I was reading something today and something triggered my memory and I looked up this pearl of wisdom from St. Thomas Aquinas that I had forgotten.  It is going to be added to my decision analysis course syllabus:

Never deny, seldom affirm, always distinguish

 

What should we teach in college?

Lawrence Summers has an op-ed column in the NY Times about curriculum issues

http://www.nytimes.com/2012/01/22/education/edlife/the-21st-century-education.html?pagewanted=all

Here’s my favorite part:

6. Courses of study will place much more emphasis on the analysis of data. Gen. George Marshall famously told a Princeton commencement audience that it was impossible to think seriously about the future of postwar Europe without giving close attention to Thucydides on the Peloponnesian War. Of course, we’ll always learn from history. But the capacity for analysis beyond simple reflection has greatly increased (consider Gen. David Petraeus’s reliance on social science in preparing the army’s counterinsurgency manual).

As the “Moneyball” story aptly displays in the world of baseball, the marshalling of data to test presumptions and locate paths to success is transforming almost every aspect of human life. It is not possible to make judgments about one’s own medical care without some understanding of probability, and certainly the financial crisis speaks to the consequences of the failure to appreciate “black swan events” and their significance. In an earlier era, when many people were involved in surveying land, it made sense to require that almost every student entering a top college know something of trigonometry. Today, a basic grounding in probability statistics and decision analysis makes far more sense.

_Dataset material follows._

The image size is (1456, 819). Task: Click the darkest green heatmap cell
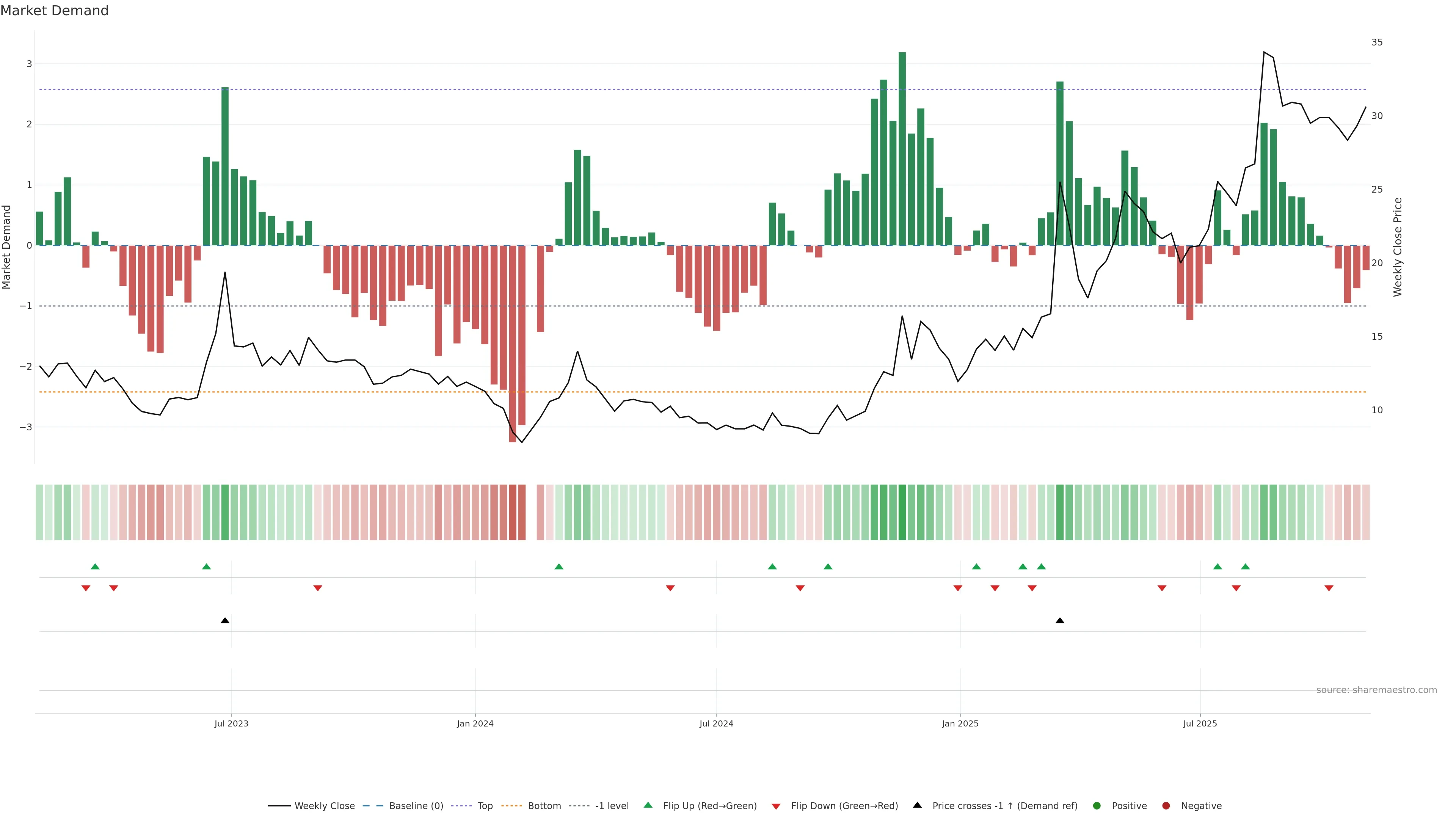click(902, 512)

What are your conclusions (and what question did you ask)?

Polling is a tricky business, and trying to understand issues and the public’s view requires a certain amount of art. When I teach my classes, I try to emphasize with them that they will see lots of “results” that come from “research” that may or may not line up.

Here’s an example from the NYTimes. The article begins by recognizing that there is some ambivalence about unions:

Labor unions are not exactly popular, though: A third of those surveyed viewed them favorably, a quarter viewed them unfavorably, and the rest said they were either undecided or had not heard enough about them.

Here is the result the article trumpets in the headline:

Americans oppose weakening the bargaining rights of public employee unions by a margin of nearly two to one: 60 percent to 33 percent.

Strong evidence, apparently. But, here is the actual question that leads to the result:

Collective bargaining refers to negotiations between an employer and a labor union’s members to determine the conditions of employment. Some states are trying to take away some collective bargaining rights of public employee unions. Do you favor or oppose taking away some collective bargaining rights of the unions?

I added the emphasis here – employer. Who exactly is the employer?  Who does the public employee union negotiate with?  Those answers are clear if we’re talking about a private company.  But who is the employer of a public employee?

The question introduces a premise in the question, and does it affect the choices of those asked this particular question? Would an alternate premise change the results?  Suppose the question mentioned that taxpayers are responsible for the result of the negotiations, but are not necessarily represented during the negotiations?

(btw, I think it is great that we regularly get to see the exact question, so that we can think more carefully about what we just “learned.”)

Communicating business dealings

We do quite a bit of spreadsheet analysis and case discussions in my class, and sometimes I have students make presentations of their analysis in a way that they are “selling” their analysis to the managers with the decision rights.  They spend time fine tuning their presentations to be more convincing than other groups.

But sometimes they fall into bad habits, using stale jargon and omitting crucial assumptions.  Here’s an example from the WSJ of our friends at Goldman Sachs, making a pitch that is very similar to a famous pitch that everyone with an email account has probably seen.

Made me smile.

Blog creation

This blog will post links to readings and information for the classes I teach. Labels will be used to allow you to look for posts for the class you are in. Comments are on, but will be moderated.